Творчество Лесной Мавки - [83]

Шрифт
Интервал

…Протоиерей отец Алексей был арестован и сослан в дальний монастырь.

апрель-июль 1918
Екатеринбург

Дом инженера Ипатьева — полузаброшенный, как опустившимся хозяином брошенный одичалый пес. Здесь чувствовалось болезненное запустение, равнодушие, дом медленно умирал. Некому было подновить облупившуюся краску оконных рам, позаботиться о жилище, где даже проржавевший водопровод не работал, где плакали расшатанные половицы и в углу прихожей, как злобный языческий божок, тихонько ткал свои сети гадкий коричневый паук.

Окно одной из спален выходило на Вознесенскую церковь, но за глухим забором был виден лишь золоченый шпиль, вонзающийся одиноко в хмарь.
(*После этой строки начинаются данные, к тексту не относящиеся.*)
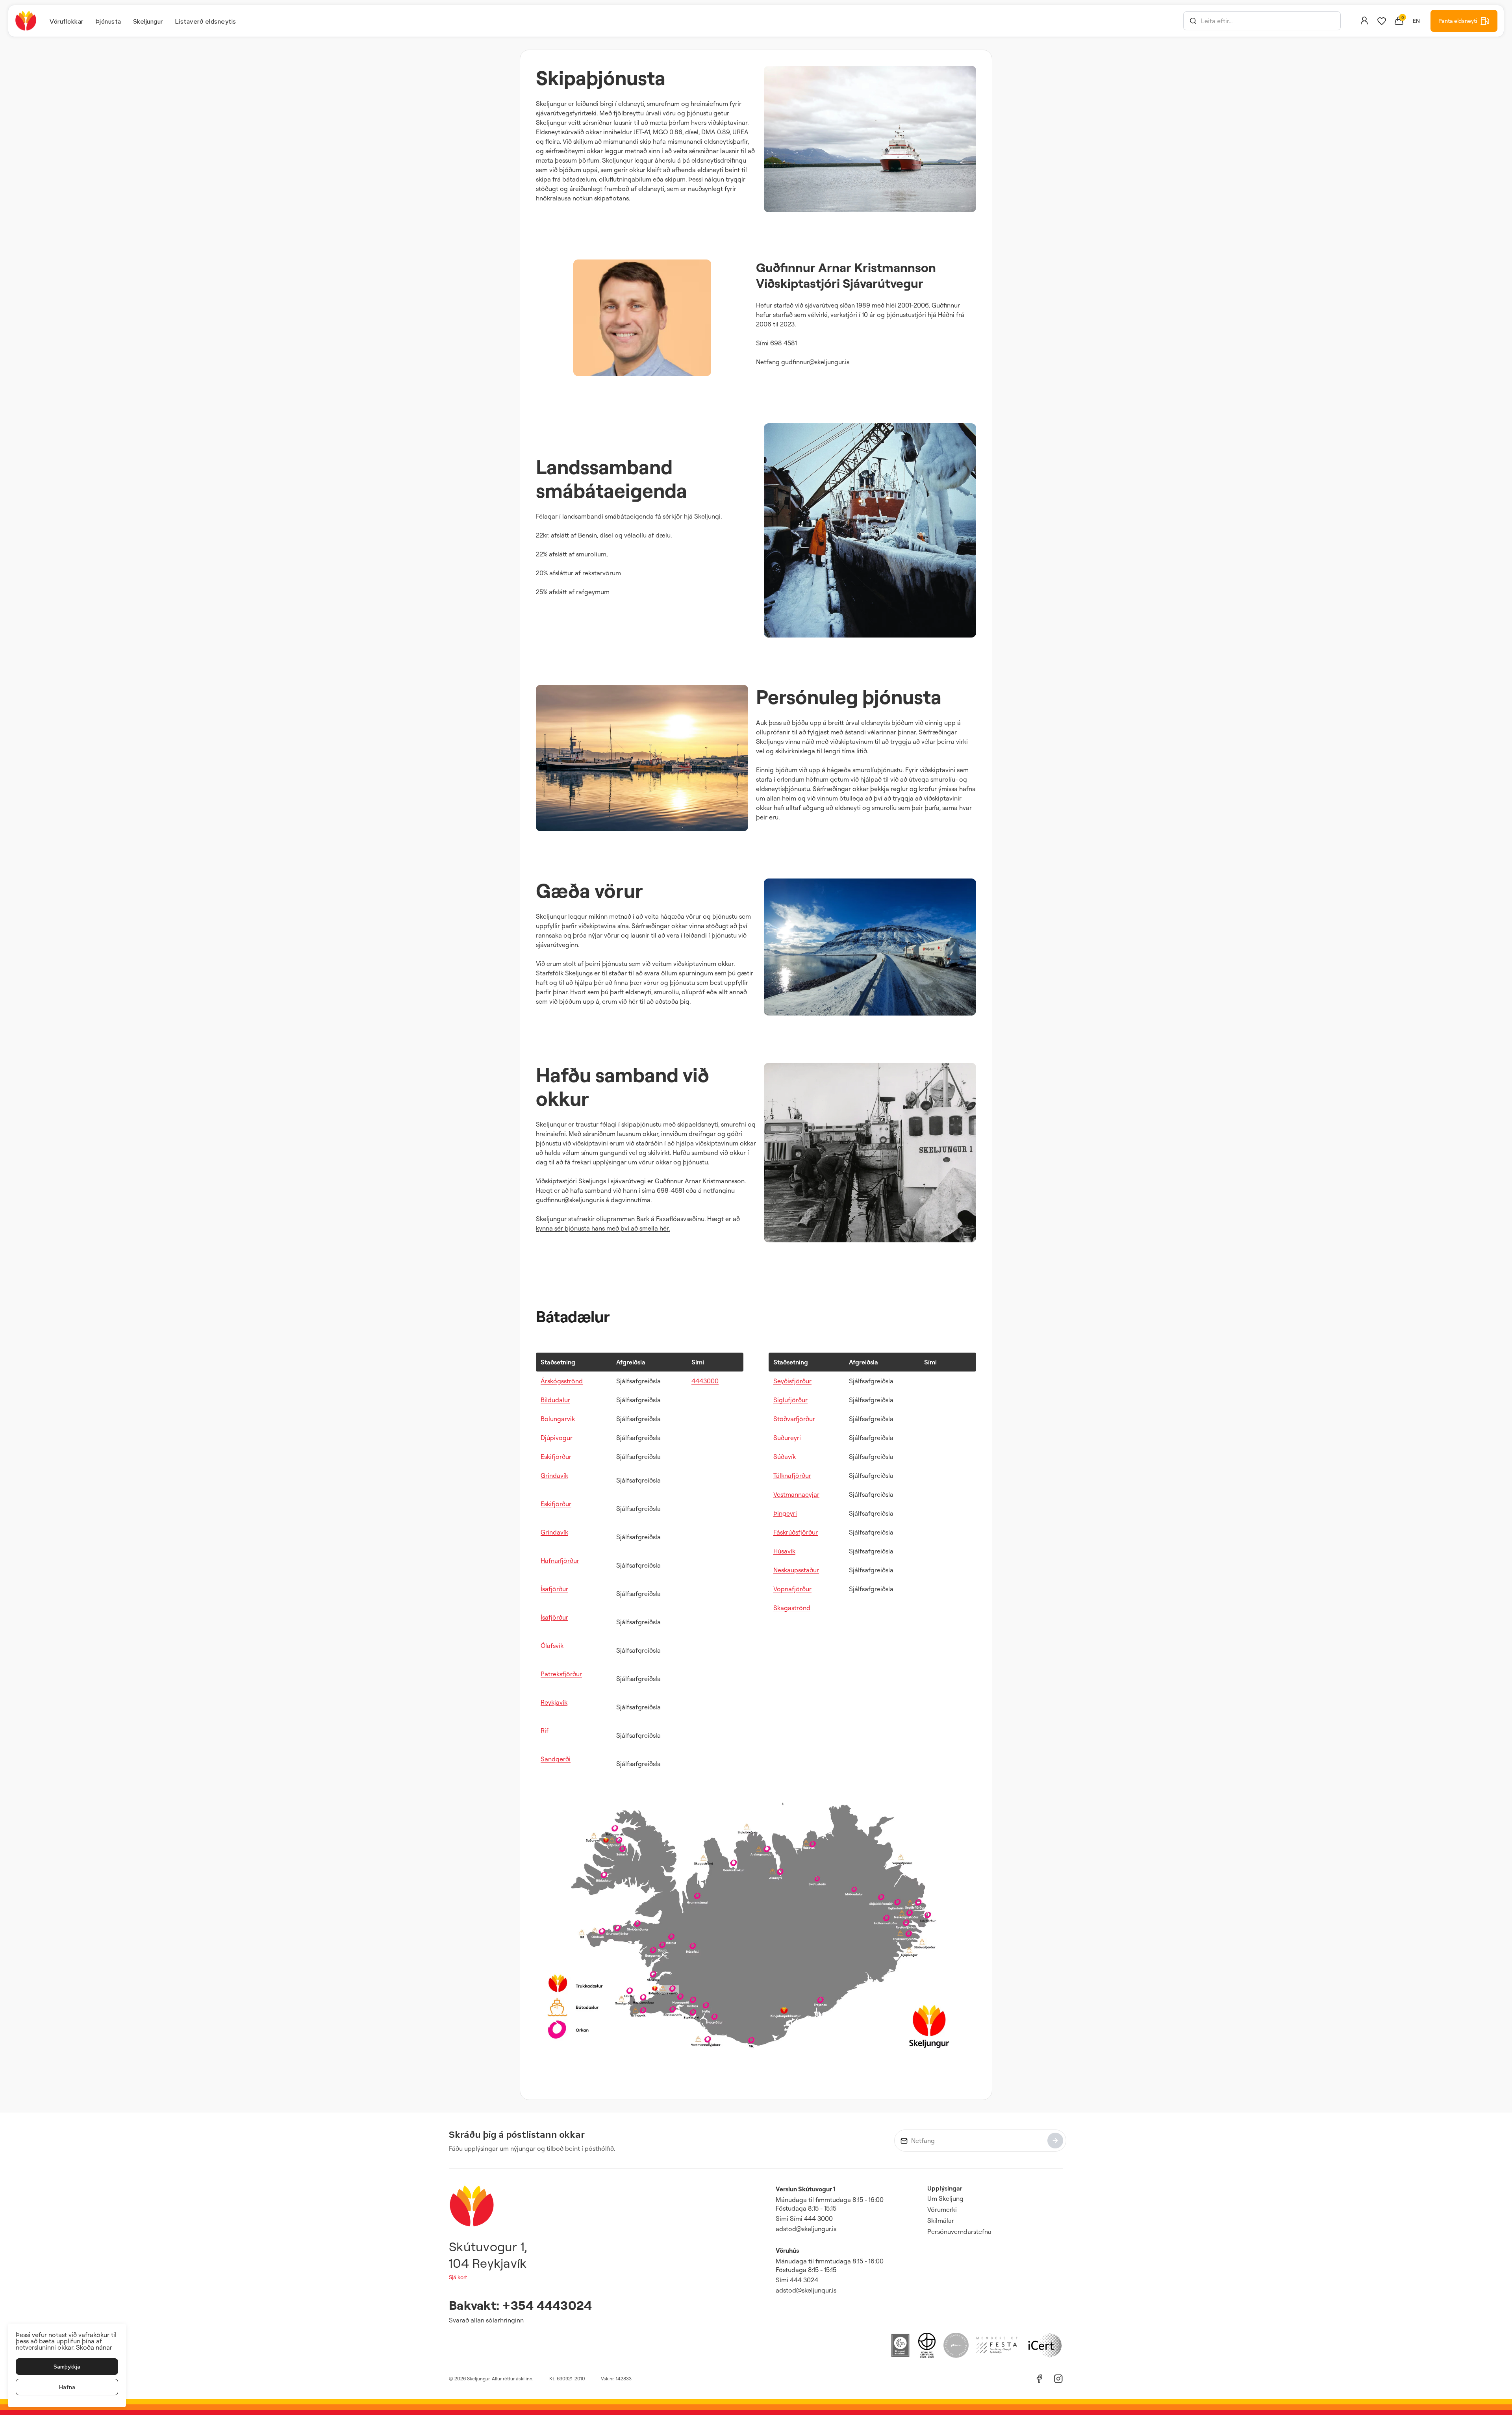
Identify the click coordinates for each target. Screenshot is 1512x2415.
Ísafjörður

Другие окна глядели в пустой душный тупик.

Слова «тюремный режим» слышались от коменданта часто и подтверждались как только возможно. Еще в Тобольске Государю запретили носить погоны; бесцеремонное рытье в вещах вошло в обыденность. Несколько раз Николай срывался, бранился незло и бессильно. Потом наступило свинцовое безразличие, какое бывает у тяжелобольных.

В подтверждение тюрьмы однажды утром пришел маляр и замазал все окна известью. В доме поселилась угрюмая белесая темнота.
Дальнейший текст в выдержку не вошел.